# [BRIEF]
Print the line that contains "Viewport: 1179px width, 677px height.", then every line after it until the entries end, exactly as they read; do not include pictures.

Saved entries
*** Begin section ***

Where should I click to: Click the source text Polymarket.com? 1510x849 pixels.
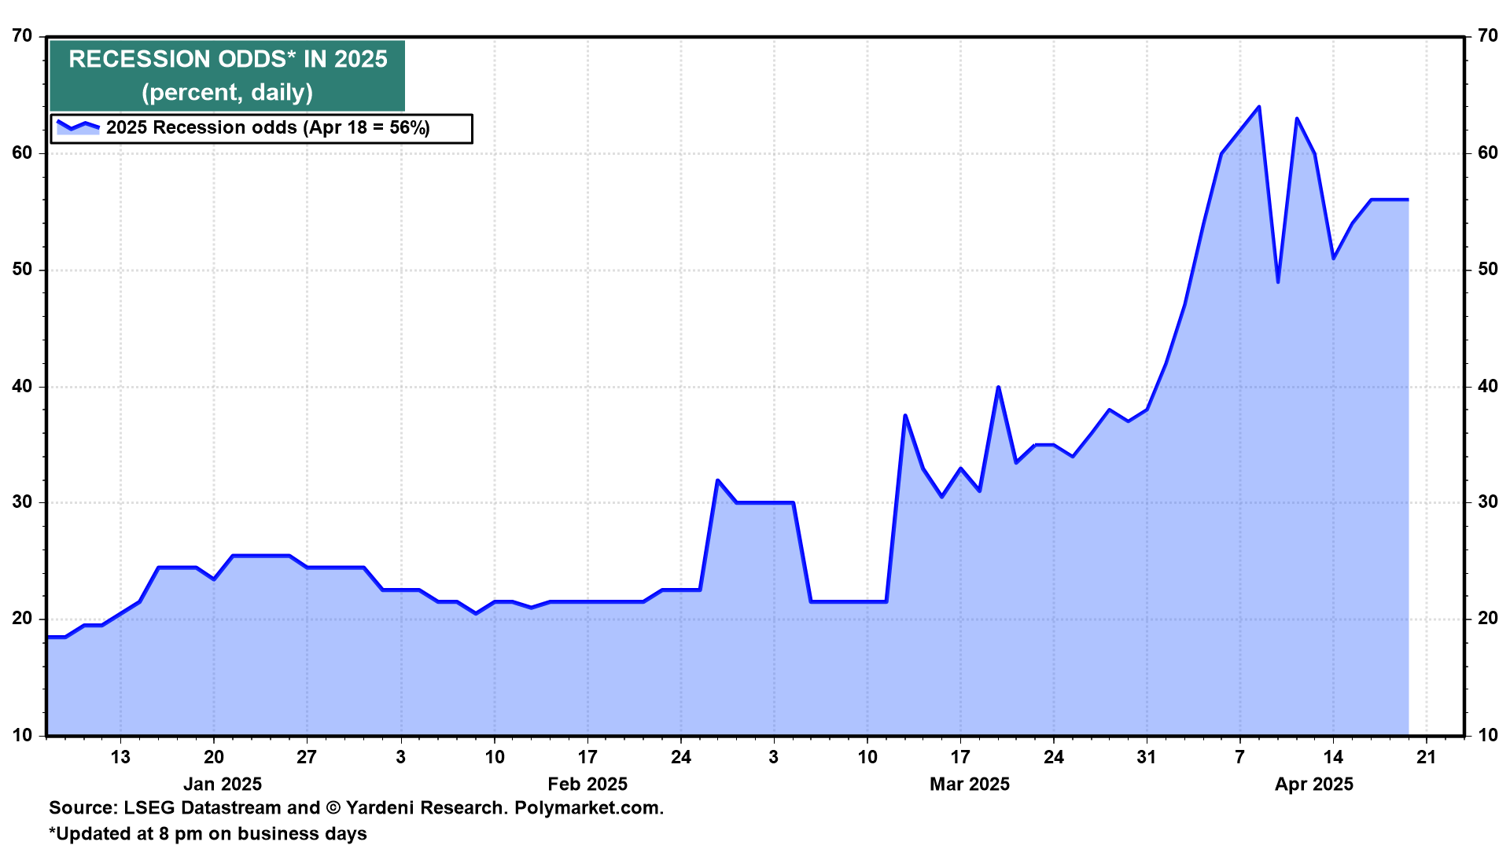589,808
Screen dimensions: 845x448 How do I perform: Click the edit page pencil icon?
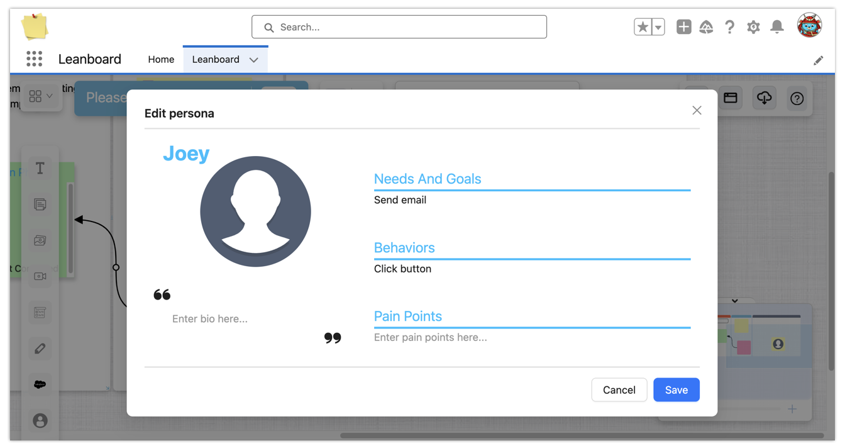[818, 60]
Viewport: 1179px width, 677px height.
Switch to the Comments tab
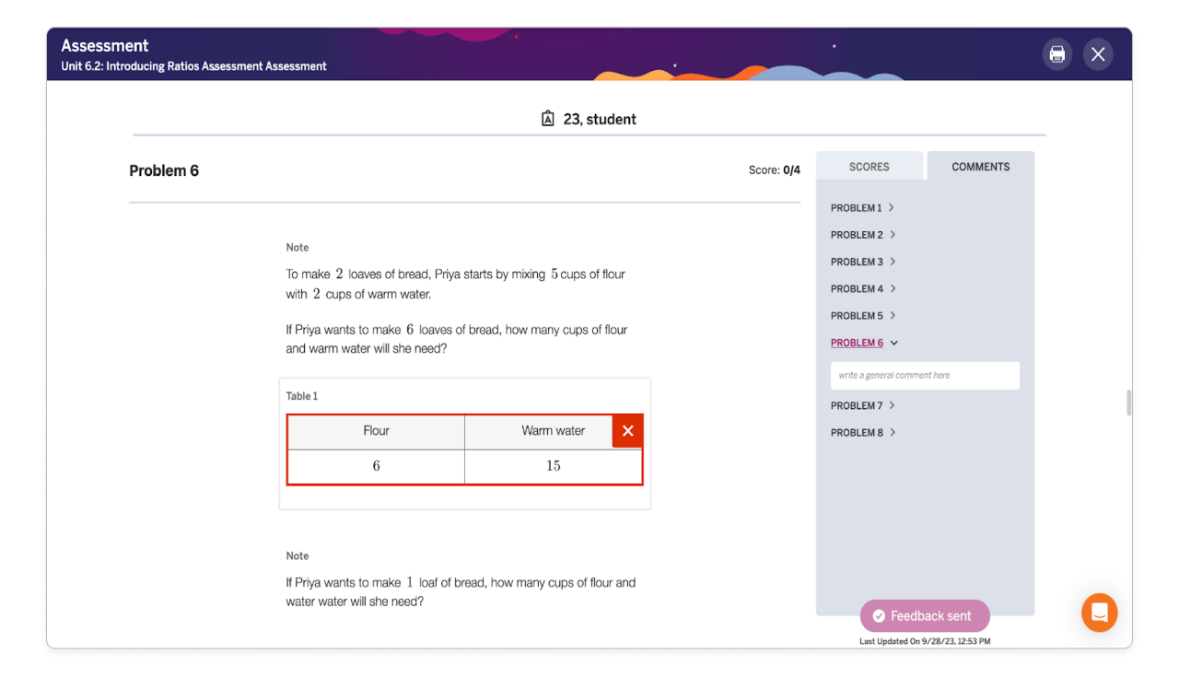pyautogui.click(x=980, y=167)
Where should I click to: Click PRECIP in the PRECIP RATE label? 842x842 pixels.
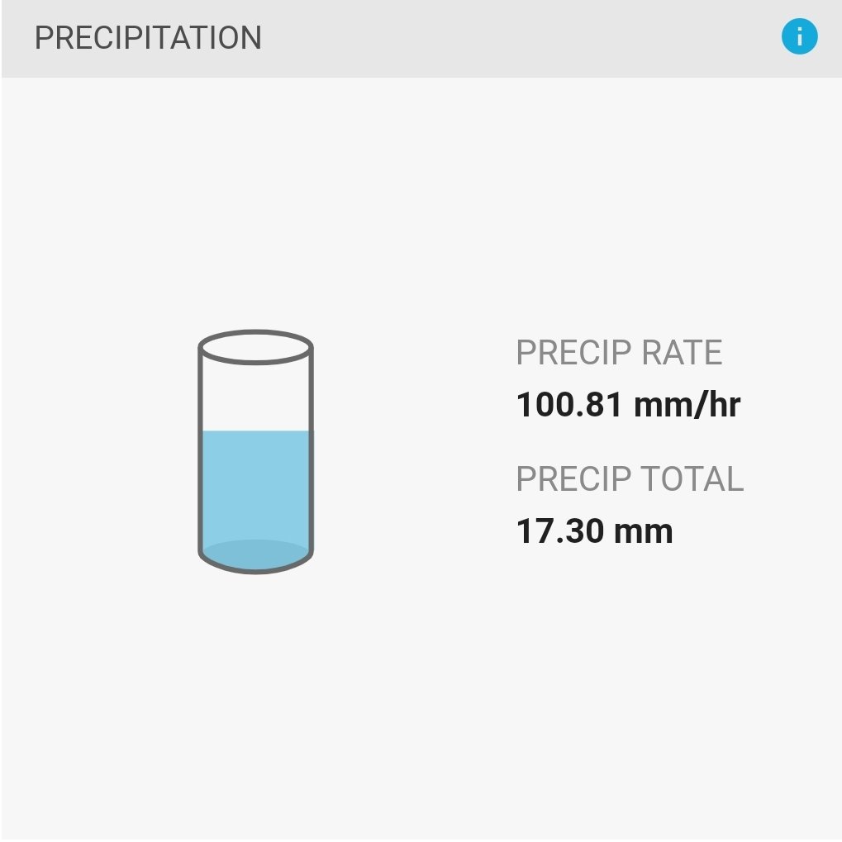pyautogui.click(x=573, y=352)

*** End section ***

# [SOLUTION TO THE EXERCISE]
Viewport: 1179px width, 677px height.
Switch to the Comments tab
pyautogui.click(x=980, y=167)
Where should I click to: Click PRECIP in the PRECIP RATE label? 842x842 pixels.
pyautogui.click(x=573, y=352)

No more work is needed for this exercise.